MOTIFS DE LA DÉCISION
Aux termes de l'article 514-3, alinéa premier du code de procédure civile,
« En cas d'appel, le premier président peut être saisi afin d'arrêter l'exécution provisoire de la décision lorsqu'il existe un moyen sérieux d'annulation ou de réformation et que l'exécution risque d'entraîner des conséquences manifestement excessives. »
Aux termes de l'article 517-1, 2° du même code, « Lorsque l'exécution provisoire a été ordonnée, elle ne peut être arrêtée, en cas d'appel, que par le premier président et dans les cas suivants :
2° Lorsqu'il existe un moyen sérieux d'annulation ou de réformation de la décision et que l'exécution risque d'entraîner des conséquences manifestement excessives ; dans ce dernier cas, le premier président peut aussi prendre les mesures prévues aux articles 517 et 518 à 522. »

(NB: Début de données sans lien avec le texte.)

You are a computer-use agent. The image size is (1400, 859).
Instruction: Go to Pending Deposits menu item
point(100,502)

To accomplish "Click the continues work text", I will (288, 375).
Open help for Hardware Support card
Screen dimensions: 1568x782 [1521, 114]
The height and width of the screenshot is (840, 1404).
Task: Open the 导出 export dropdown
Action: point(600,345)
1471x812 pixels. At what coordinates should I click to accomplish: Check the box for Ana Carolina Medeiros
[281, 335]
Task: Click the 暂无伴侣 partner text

En application de l'article R.661-1, alinéa 4 du code de commerce, « Par dérogation aux dispositions de l'article 514-3 du code de procédure civile, le premier président de la cour d'appel, statuant en référé, ne peut arrêter l'exécution provisoire des décisions mentionnées aux deux premiers alinéas du présent article que lorsque les moyens à l'appui de l'appel paraissent sérieux. L'exécution provisoire des décisions prises sur le fondement de l'article L. 663-1-1 peut être arrêtée, en outre, lorsque l'exécution risque d'entraîner des conséquences manifestement excessives. Dès le prononcé de la décision du premier président arrêtant l'exécution provisoire, le greffier de la cour d'appel en informe le greffier du tribunal. »
Il en résulte que le Premier président ou son délégataire statuant en référé se borne à examiner conformément à la loi s'il existe des moyens sérieux justifiant la suspension de l'exécution provisoire du jugement frappé d'appel.
En l'espèce, Mme [L] qui n'a pas comparu en première instance soutient qu'elle n'est pas en état de cessation des paiements dans la mesure où l'URSSAF lui a accordé un échéancier de paiement, à tout le moins que son exploitation est bénéficiaire et permettra l'apurement du passif sur une durée de six ans.
Le liquidateur, à la suite de l'enquête ordonnée par le tribunal de commerce le 23 mars 2026, a établi son rapport le 27 avril 2026 dont il ressort que le passif s'établit à 72 623 euros et qu'il n'a pu avoir aucune information concernant l'actif de Mme [L], faute de coopération de sa part.
Aujourd'hui, Mme [L] communique à l'audience l'attestation de chiffres d'affaires établi le 22 mai 2026 par le cabinet KNOX se disant conseil de Mme [L] dont il ressort que le chiffre d'affaires réalisé par le salon de thé en 2024 serait de 112 700 euros et en 2025 de 146 500 euros, soit une augmentation de 30'% et il est joint à ce document un tableau intitulé « Compte d'exploitation détaillée pour les exercices 2024 et 2025 avec un montant des charges fixes de 102 510 euros en 2024 et de 113 215 euros en 2025. » (pi 5 - Mme [L])
Ainsi que le fait valoir le liquidateur judiciaire, il n'est communiqué aucun bilan, aucun compte de résultat, aucun élément du grand-livre comptable retraçant la comptabilité au quotidien, qui permettrait de corroborer les chiffres mentionnés sur l'attestation du conseil.
Faute d'élément comptable fiable permettant de connaître l'actif disponible, l'état de cessation des paiements reste avéré, le passif exigible étant supérieur à l'actif disponible inconnu.
Toutefois, s'agissant des perspectives de redressement, il est versé l'attestation précitée du conseil, faisant état de l'évolution favorable du chiffre d'affaires entre 2024 et 2025.
Au vu de ces différents éléments produits, du fait que l'URSSAF s'en remet à justice sur la demande de suspension de l'exécution provisoire et de la comparution de Mme [L] en personne à l'audience, un redressement judiciaire paraît possible et Mme [L] dispose ainsi d'un sérieux moyen de réformation du jugement.
La demande de suspension d'exécution provisoire sera accordée.